Андрей Сахаров, Елена Боннэр и друзья: жизнь была типична, трагична и прекрасна

Настройки чтения
Размер шрифта
Высота строк
Поля
На страницу:
4 из 8

Такое же вроде спокойное лицо было у мамы 19 июня 1976 года, когда я ей сказала, что Егорка умер. В малюсенькой ее жуковской комнатушке-купе, стараясь не смотреть на нее и видя каждую морщинку ее худого, изможденного и всегда прекрасного лица. Оно окаменело, побелело. На несколько мгновений (а может, это было долго – я не знаю) она закрыла глаза. Потом открыла и, глядя прямо на меня, но вглядываясь куда-то далеко-далеко, за меня, наверное во всю свою жизнь, сказала: «Это несправедливо. Несправедливо». Как будто все, что было в прошлом – папино исчезновение, арест и гибель брата, ее семнадцать лет лагерей и ссылок – как будто это было справедливо.
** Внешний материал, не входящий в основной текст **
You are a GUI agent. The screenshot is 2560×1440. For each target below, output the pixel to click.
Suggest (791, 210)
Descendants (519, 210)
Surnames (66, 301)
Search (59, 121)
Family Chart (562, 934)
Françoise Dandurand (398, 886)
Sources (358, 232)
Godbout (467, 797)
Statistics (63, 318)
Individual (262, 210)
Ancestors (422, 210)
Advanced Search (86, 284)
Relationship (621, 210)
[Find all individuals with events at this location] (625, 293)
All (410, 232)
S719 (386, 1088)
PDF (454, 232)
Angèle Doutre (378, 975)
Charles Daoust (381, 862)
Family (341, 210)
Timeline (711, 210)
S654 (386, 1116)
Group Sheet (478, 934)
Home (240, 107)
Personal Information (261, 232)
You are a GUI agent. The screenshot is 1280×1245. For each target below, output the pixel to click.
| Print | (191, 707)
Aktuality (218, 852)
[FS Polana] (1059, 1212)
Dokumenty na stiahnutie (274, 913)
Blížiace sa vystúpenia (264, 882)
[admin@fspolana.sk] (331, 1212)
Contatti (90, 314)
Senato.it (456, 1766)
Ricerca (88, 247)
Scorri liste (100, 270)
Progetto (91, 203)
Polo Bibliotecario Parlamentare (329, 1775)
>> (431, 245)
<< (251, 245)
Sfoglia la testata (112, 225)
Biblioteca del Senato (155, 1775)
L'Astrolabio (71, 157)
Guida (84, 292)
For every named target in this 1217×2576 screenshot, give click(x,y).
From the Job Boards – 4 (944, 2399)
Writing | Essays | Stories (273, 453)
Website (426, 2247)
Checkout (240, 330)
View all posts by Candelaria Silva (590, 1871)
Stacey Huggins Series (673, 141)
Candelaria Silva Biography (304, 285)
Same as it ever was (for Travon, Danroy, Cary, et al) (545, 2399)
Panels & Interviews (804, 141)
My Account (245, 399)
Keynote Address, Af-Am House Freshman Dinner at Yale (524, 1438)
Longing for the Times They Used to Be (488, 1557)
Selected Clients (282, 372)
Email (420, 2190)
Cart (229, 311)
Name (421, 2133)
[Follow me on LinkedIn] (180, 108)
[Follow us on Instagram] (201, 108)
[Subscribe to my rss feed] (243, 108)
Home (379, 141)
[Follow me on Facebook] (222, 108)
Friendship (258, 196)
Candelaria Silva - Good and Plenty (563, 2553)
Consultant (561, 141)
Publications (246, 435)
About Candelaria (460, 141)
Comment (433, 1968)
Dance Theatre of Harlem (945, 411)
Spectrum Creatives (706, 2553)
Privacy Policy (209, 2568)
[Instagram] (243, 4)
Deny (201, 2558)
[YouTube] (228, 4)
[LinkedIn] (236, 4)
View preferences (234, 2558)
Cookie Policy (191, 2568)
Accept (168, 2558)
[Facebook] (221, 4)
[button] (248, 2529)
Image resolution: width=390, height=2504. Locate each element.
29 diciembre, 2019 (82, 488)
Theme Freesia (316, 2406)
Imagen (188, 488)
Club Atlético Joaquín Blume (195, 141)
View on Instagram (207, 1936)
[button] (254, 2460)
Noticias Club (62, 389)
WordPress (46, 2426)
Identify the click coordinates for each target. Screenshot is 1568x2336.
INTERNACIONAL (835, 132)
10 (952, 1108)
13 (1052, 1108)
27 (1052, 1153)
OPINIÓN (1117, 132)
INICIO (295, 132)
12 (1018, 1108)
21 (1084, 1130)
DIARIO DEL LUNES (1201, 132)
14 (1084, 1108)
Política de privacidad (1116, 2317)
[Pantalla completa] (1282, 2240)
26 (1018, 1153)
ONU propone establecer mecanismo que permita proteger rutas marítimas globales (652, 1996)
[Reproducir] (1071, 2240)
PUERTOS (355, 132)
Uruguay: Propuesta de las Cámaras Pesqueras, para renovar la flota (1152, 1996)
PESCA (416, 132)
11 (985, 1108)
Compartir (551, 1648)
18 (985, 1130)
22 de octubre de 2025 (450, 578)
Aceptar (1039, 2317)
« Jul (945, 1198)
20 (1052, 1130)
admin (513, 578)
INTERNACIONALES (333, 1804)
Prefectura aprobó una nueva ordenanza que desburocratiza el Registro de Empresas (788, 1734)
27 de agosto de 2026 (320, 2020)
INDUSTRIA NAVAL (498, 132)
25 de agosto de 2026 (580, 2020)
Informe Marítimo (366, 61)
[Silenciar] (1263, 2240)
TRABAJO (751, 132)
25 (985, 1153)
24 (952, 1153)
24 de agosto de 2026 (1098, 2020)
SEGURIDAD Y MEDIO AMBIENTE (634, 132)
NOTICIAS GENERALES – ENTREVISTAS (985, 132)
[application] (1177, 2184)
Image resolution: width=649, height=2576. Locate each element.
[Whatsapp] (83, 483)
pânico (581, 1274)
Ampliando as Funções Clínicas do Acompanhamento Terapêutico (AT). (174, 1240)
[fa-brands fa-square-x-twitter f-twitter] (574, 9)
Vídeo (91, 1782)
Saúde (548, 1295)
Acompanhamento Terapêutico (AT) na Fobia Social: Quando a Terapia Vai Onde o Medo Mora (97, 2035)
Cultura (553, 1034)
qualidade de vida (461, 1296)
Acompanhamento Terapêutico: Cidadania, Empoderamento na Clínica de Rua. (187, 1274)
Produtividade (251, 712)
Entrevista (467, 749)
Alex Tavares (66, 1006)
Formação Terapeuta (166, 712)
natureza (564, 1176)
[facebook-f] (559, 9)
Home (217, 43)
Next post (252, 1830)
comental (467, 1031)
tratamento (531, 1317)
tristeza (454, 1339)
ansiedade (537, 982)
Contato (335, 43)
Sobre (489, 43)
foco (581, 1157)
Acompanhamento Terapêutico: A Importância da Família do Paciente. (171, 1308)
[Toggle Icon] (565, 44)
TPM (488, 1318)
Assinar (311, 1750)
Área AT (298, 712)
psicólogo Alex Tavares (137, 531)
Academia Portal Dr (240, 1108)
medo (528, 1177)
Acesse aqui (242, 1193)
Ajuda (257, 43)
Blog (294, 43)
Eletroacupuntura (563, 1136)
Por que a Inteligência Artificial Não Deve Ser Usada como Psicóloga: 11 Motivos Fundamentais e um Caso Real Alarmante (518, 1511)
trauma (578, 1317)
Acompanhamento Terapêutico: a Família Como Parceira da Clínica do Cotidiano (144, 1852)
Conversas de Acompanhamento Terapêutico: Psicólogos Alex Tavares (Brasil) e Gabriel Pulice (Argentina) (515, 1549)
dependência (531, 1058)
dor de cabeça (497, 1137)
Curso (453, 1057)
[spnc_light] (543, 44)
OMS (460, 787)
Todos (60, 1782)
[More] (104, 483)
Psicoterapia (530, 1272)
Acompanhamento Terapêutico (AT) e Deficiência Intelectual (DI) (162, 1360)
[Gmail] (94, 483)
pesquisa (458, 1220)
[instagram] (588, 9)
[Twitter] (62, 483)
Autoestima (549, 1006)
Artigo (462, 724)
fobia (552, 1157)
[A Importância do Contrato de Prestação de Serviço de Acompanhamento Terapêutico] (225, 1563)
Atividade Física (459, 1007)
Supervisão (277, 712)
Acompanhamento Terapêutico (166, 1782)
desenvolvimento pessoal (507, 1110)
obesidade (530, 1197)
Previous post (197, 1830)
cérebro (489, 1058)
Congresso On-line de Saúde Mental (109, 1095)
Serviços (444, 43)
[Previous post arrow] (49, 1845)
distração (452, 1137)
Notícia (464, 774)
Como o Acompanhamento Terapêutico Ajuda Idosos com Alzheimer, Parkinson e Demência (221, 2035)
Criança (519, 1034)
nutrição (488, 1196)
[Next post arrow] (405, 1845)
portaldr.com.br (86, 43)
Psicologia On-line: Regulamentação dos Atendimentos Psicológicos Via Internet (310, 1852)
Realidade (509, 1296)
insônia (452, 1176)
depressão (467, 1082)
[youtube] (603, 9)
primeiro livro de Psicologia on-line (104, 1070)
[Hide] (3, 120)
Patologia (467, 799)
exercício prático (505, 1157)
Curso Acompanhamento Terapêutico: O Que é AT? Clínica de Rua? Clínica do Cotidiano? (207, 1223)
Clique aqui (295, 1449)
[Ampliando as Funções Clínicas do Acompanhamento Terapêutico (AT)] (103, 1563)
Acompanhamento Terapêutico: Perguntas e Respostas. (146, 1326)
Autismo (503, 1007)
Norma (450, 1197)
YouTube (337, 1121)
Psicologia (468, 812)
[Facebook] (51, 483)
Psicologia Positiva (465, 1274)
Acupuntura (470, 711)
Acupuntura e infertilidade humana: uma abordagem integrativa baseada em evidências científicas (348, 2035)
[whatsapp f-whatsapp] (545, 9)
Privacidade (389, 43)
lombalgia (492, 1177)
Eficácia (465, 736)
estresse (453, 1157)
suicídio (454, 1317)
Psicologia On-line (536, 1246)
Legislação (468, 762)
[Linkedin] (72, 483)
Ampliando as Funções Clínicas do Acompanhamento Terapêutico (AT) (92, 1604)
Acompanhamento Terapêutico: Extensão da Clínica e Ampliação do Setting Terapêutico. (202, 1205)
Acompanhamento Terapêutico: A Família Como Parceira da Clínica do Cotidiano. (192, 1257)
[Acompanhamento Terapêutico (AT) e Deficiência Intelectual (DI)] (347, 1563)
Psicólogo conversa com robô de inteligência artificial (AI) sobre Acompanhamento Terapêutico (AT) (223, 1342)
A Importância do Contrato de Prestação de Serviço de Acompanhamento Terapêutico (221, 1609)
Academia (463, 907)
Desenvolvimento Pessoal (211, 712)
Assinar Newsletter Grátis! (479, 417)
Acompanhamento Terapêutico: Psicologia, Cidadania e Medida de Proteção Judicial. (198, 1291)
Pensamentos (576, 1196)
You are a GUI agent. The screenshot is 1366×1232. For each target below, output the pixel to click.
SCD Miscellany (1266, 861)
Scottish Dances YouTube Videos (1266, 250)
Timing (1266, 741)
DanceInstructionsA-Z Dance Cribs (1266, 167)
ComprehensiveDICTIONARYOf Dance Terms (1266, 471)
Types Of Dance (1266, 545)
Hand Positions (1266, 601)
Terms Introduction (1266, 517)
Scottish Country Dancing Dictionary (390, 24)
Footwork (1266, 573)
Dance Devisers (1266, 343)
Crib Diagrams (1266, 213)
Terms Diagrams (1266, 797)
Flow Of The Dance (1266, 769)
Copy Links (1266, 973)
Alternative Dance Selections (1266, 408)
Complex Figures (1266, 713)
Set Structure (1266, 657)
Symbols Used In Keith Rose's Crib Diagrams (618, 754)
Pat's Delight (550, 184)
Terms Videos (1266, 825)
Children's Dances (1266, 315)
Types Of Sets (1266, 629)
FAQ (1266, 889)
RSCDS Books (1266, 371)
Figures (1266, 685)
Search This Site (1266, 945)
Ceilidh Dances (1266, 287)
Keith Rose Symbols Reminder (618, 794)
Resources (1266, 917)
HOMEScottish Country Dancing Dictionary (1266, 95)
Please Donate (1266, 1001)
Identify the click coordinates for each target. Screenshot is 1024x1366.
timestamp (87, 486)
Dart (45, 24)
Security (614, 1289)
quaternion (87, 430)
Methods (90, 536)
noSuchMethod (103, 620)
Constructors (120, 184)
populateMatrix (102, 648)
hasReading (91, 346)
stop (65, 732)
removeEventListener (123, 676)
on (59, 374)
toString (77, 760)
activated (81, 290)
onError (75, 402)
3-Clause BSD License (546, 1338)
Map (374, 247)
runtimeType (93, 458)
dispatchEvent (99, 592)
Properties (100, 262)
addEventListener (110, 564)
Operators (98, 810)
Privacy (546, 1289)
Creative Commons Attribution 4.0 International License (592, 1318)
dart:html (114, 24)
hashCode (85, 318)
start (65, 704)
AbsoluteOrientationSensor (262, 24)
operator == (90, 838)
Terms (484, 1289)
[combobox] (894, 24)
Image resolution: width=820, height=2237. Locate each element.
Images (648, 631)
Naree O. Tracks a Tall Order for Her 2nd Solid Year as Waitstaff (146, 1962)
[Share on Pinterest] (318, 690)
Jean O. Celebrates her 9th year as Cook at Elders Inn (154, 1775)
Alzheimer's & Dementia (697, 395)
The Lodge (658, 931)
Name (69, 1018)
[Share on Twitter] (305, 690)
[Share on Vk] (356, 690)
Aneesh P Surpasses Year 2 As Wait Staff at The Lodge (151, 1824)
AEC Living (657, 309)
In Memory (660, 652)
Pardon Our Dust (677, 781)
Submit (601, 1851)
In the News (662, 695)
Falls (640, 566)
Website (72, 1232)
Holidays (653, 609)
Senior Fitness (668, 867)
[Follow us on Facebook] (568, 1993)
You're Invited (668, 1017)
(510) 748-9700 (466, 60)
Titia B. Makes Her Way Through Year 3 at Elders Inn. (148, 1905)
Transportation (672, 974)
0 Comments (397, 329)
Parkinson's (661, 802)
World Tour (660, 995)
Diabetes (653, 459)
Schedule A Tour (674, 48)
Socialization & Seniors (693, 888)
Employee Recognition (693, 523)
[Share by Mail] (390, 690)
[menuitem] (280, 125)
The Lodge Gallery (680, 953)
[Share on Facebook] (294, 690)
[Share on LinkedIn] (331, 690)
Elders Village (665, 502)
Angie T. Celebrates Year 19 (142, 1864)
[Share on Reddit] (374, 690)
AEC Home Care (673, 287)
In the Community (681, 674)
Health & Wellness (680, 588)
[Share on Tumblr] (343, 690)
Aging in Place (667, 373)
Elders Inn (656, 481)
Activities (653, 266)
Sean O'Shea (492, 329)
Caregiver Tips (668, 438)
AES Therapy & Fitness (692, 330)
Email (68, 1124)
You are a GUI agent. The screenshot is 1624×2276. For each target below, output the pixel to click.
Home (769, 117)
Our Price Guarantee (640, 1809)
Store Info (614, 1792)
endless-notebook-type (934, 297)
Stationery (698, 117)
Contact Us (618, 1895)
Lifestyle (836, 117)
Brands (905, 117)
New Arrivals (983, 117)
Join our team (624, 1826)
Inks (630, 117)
А мне уже надевали маску и кто-то говорил: «Дыши! Дыши и считай!» Я стала считать: «Одна летальная бабочка, вторая летальная бабочка, третья…».

Про часы операции, про первые дни потом я знаю только рассказы – моей памяти нет, потому что меня вроде как не было. Персики – тот самый компот оказался всему виною: тоненькая стружка от плохо открытой банки попалась мне, и я ее съела. Она распорола мне кишку, какой-то ее верхний отдел, у меня были прободение и перитонит. Много после я пойму, что в то время, до сульфо-, до стрепто-, до антибиотиков это было почти смертельно. Но на мне сошлось несколько счастливых обстоятельств: все случилось в городе, а не где-нибудь на даче, в деревне; тетя Роня, сразу заподозрившая худшее; мамино без раздумий согласие на больницу и операцию; и дежурный врач Басманной больницы, куда меня привезли, молодой ординатор Жоров, лет 27–28. Потом во всех курсах хирургии появится его имя, и его станут называть основоположником советской анестезиологии…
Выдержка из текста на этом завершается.